Buhlmann’s Corner
Copenhagen was yesterday
Why did Oppenheim really fail? Because of the wrong ethics with Esch & Co? Because of idolization and self-overestimation (“divine work”, said Blankfein) and self-serving? Or, and especially, because of lack of supervision and influence by the owners?
Where are the preachers from the churches when it comes to looking after and being responsible for assets? Where are the sales boys with “sustainability” written on their baseball caps, whose blinkers merely get longer after all the expert reports and awards, when the assets lose sustainability? Where are the pension administrators who merely pass on the masses a stage further, but do not ask how they have been dealt with recently? Where are the insurers, who do pay attention in their “technical” business not to accumulate any AIG risks, but on the capital investment side are so fond of practising the cascades of responsibility partly because they are simply not used to anything else?
Copenhagen was yesterday – but how are things going to be tomorrow? It was a charming picture of corporate governance. Was it not just the same as any ordinary shareholders' meeting? The organization may be very well equipped from the canteen point of view, but the meeting is nearly always headed according to what hat the person concerned is wearing – i.e. how important he is. Questions – should they happen to arise – are of course dealt with in the back office. If anyone has anything to say somewhere, that is not going to happen on the stage of events. Some individuals sing particularly well and become celebrated without any objective justification; others make a fuss and thus, even if with less justification, stumble into the reporters' headlines. And if something is after all decided, then either it is obvious anyway, no surprise (same procedure as every year), and in any case a thin brew.

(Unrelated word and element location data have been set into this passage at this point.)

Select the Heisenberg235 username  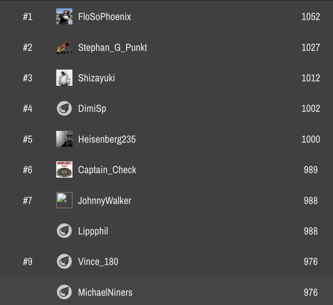pos(107,139)
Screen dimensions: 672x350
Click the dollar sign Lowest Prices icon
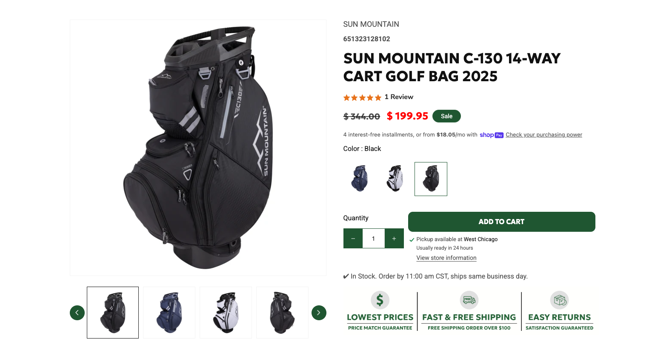[x=380, y=300]
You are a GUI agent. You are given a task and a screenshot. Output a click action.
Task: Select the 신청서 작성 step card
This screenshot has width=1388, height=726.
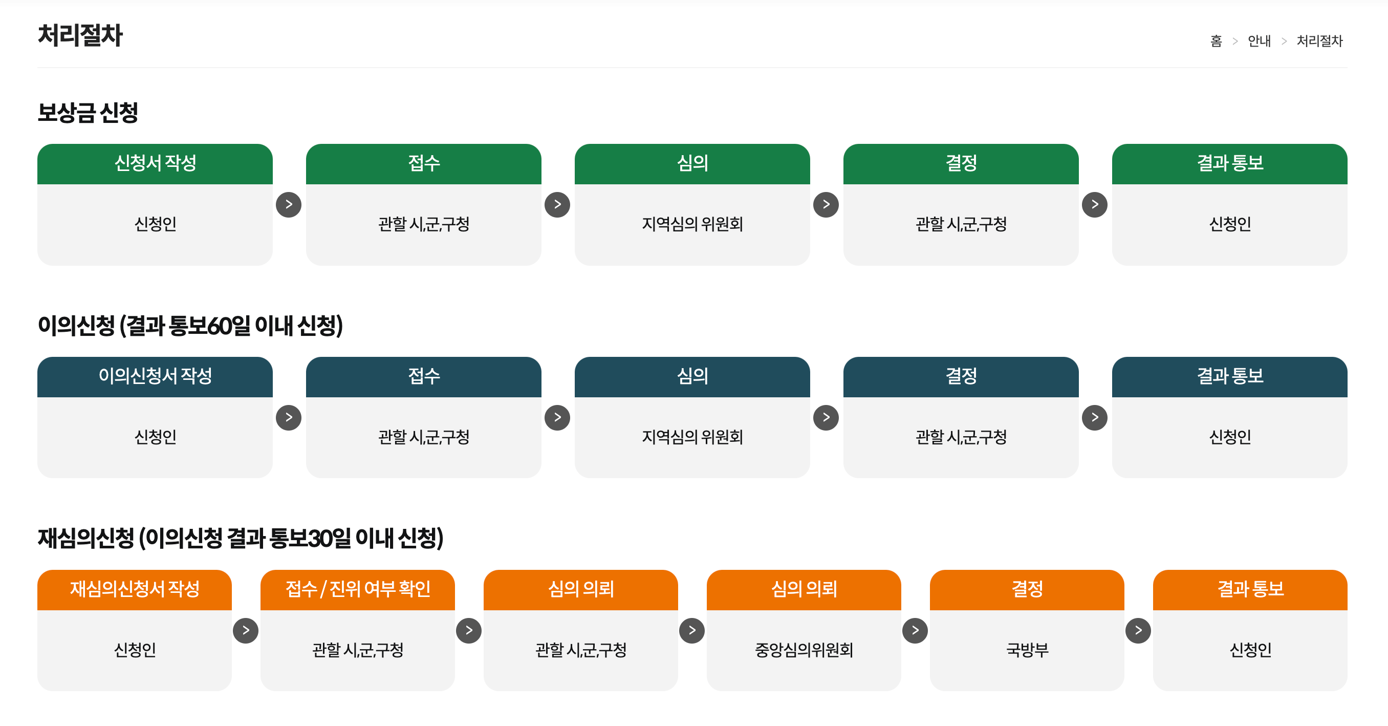155,204
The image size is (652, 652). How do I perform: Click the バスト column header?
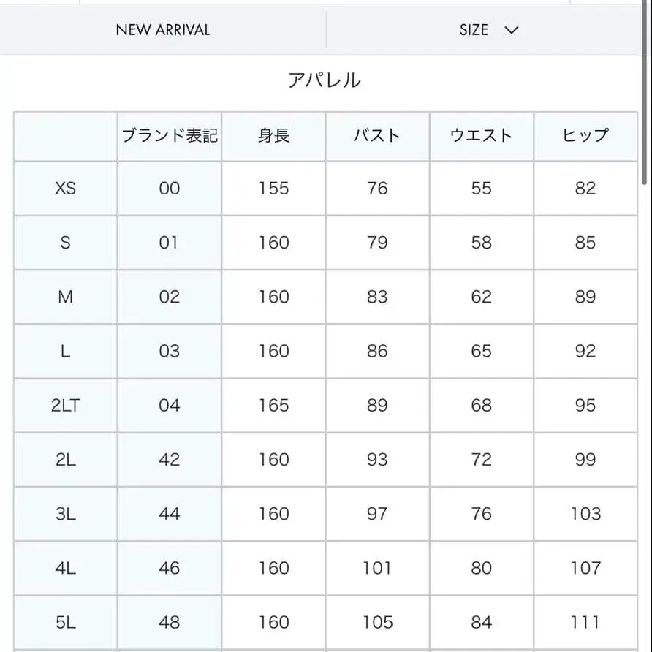tap(377, 137)
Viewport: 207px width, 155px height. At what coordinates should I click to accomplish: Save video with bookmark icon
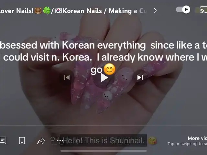[x=22, y=141]
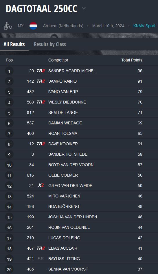Switch to the Results by Class tab

[x=50, y=44]
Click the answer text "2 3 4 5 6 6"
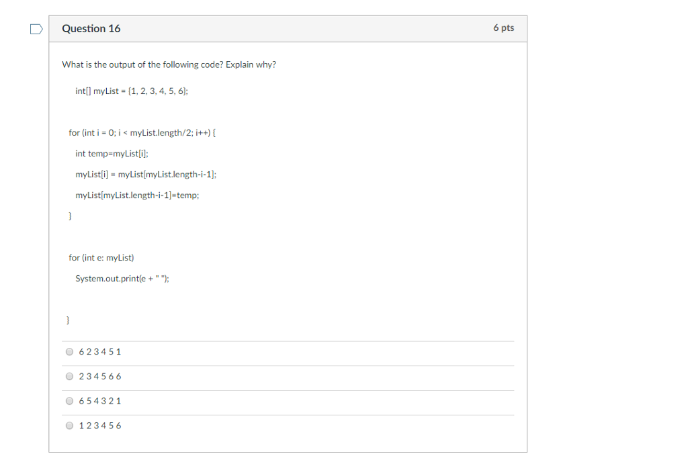This screenshot has width=688, height=464. pyautogui.click(x=100, y=376)
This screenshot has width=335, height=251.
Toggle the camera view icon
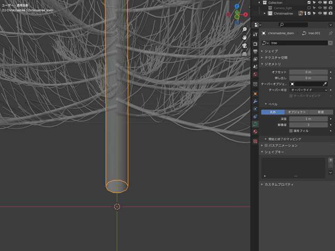244,46
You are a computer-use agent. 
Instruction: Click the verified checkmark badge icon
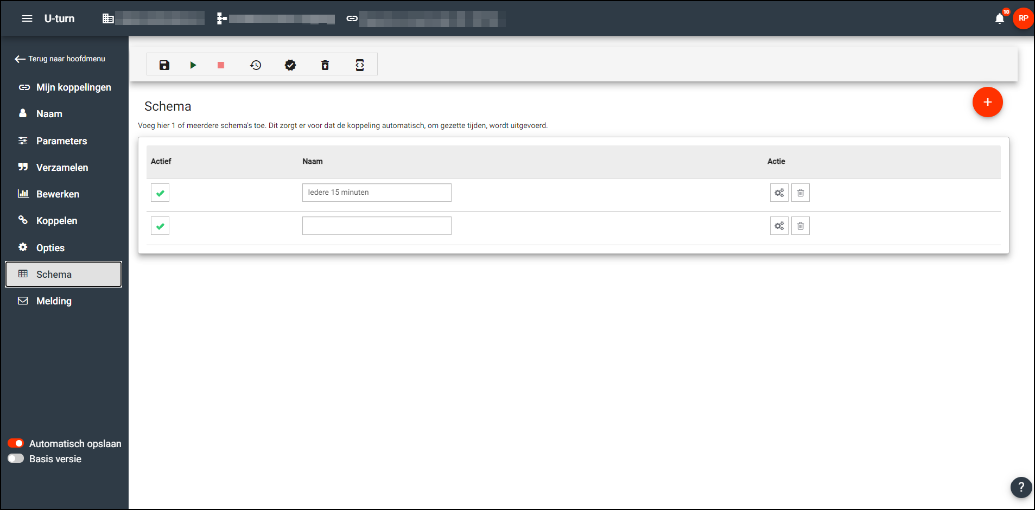[x=290, y=65]
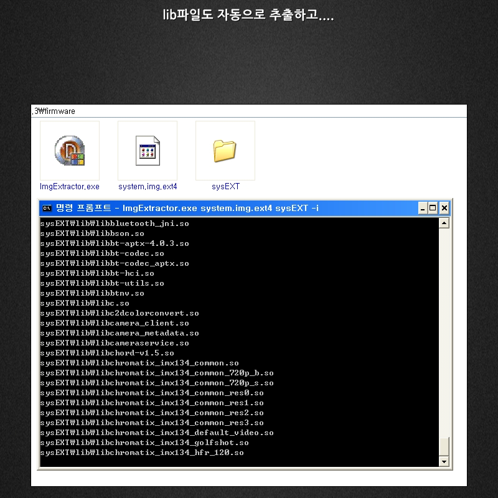Select the ImgExtractor.exe application icon
Viewport: 498px width, 498px height.
[x=69, y=151]
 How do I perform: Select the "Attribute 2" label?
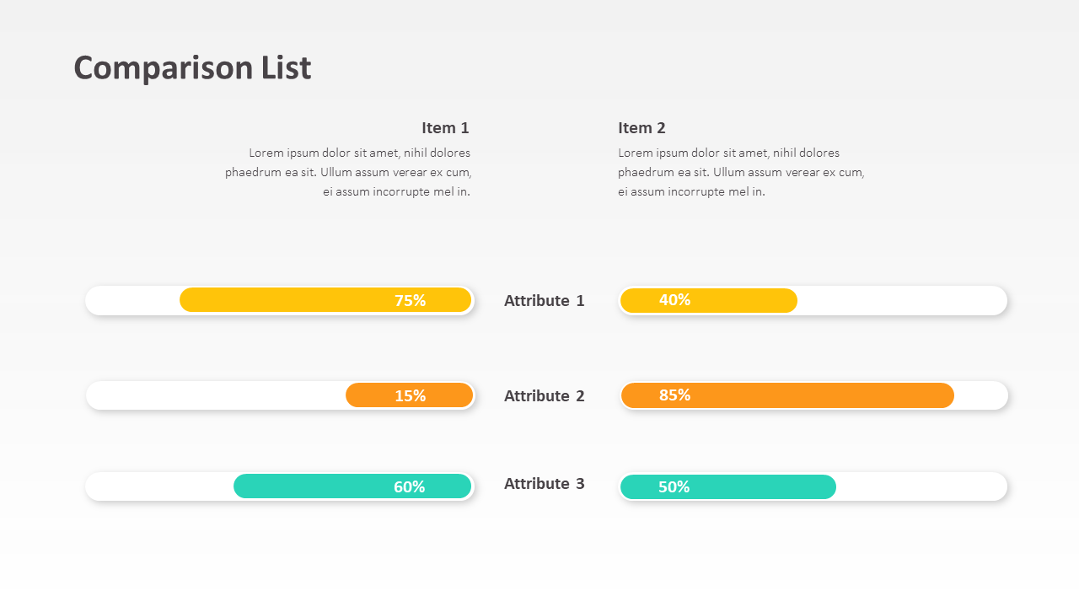click(x=544, y=396)
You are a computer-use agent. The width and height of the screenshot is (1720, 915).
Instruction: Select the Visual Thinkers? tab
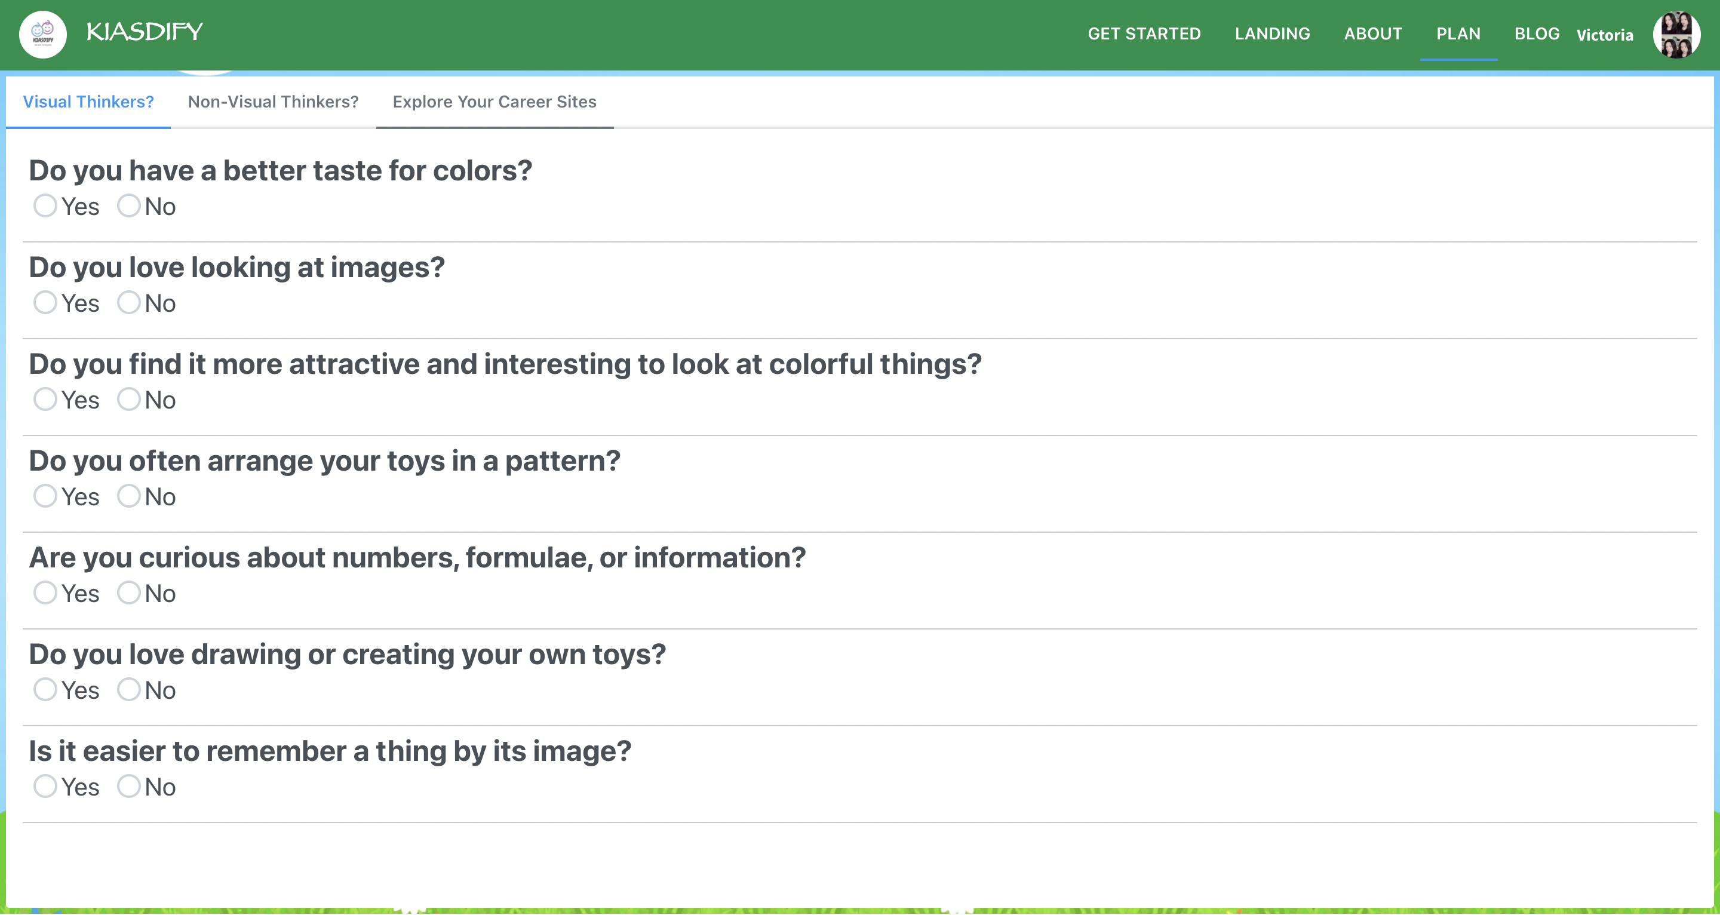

Everybody is against the bonus – so why is it paid? Everybody is against higher temperatures – so why are they rising? And at the end a phoenix from Washington or Salzburg arises from the ashes like a patriarch, and everybody is happy. Over twenty years ago, because of all that, Americans invented a code of ethics called corporate governance, to replace the “honourable businessman”, who had disappeared. That does not mean they squeezed out the businessman, since he was just as past his sell-by date as Sal.Oppenheim & Cie. The only trouble is they forgot one thing, namely to deal with the question how and by whom this corporate governance is going to be monitored.